L'hôpital encore "loin" du retour à la normale
Si la tension sur le système de soins est moins forte, il faut encore utiliser des pincettes pour qualifier la situation. A Raymond-Poincaré, à Garches, Djillali Annane évoque "un retour progressif à la normale", avec une réduction des "lits surnuméraires" ouverts pour les patients atteints du Covid-19.
"Ça permet de reprendre l'activité et la prise en charge des autres patients, mais par exemple, dans mon service (la réanimation, NDLR), on a toujours une très grande majorité de patients atteints du Covid-19 qui sont hospitalisés. On est encore loin d'être revenus à une situation normale", pointe-t-il.
L'aspect humain est également crucial: Djillali Annane souligne la fatigue et la lassitude des soignants.
"On aimerait comme tout le monde en voir la fin, mais on reste très concentrés parce qu'on sait qu'on est dans une période difficile, que la levée des mesures de restriction alors que le virus circule à un niveau élevé peut à tout moment faire repartir l'épidémie et créer de la tension."
"Redoubler de vigilance"
Selon Les Echos, la direction de l'AP-HP s'est engagée à permettre à ses agents de prendre trois semaines de congés consécutives cet été après cette année éprouvante. A cause de l'épidémie, "beaucoup ont déjà annulé pas mal de leurs congés depuis un an et demi", souligne Djillali Annane.

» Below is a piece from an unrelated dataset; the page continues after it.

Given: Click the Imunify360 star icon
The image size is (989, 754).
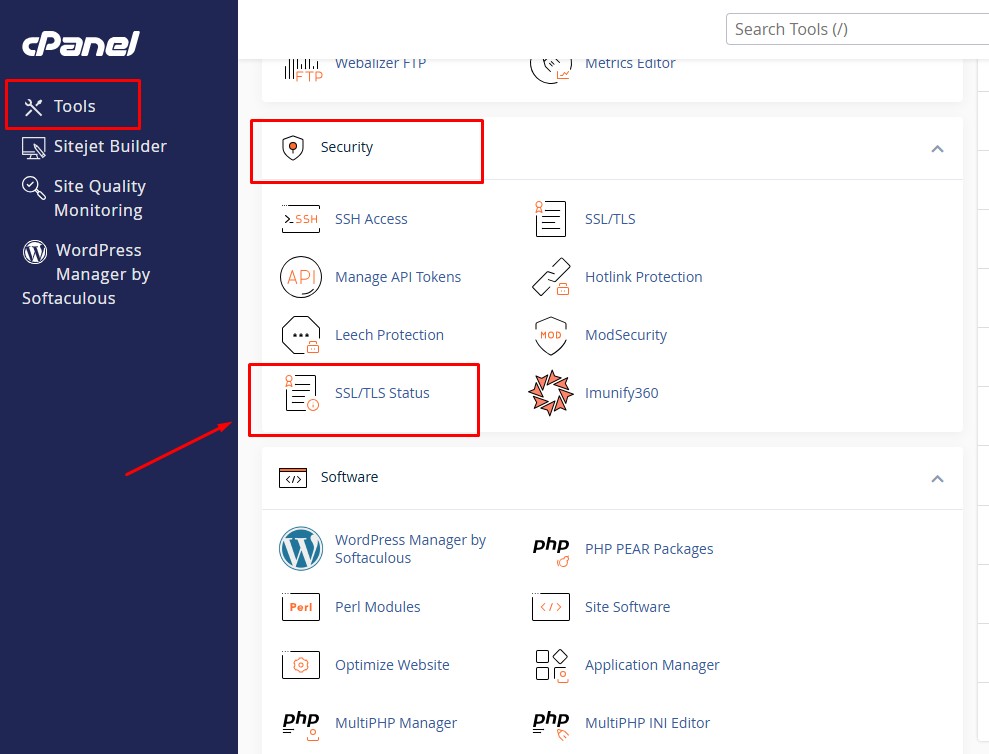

Le médecin se veut confiant, mais incite à "redoubler de vigilance" en n'abandonnant pas les gestes barrières. Le soignant met particulièrement en garde les plus jeunes car "la grande majorité n'est pas vaccinée, et c'est bien cette tranche de la population qui va le plus profiter de la levée des restrictions. Ce sont des personnes qui sont exposées à attraper le virus et à le faire circuler".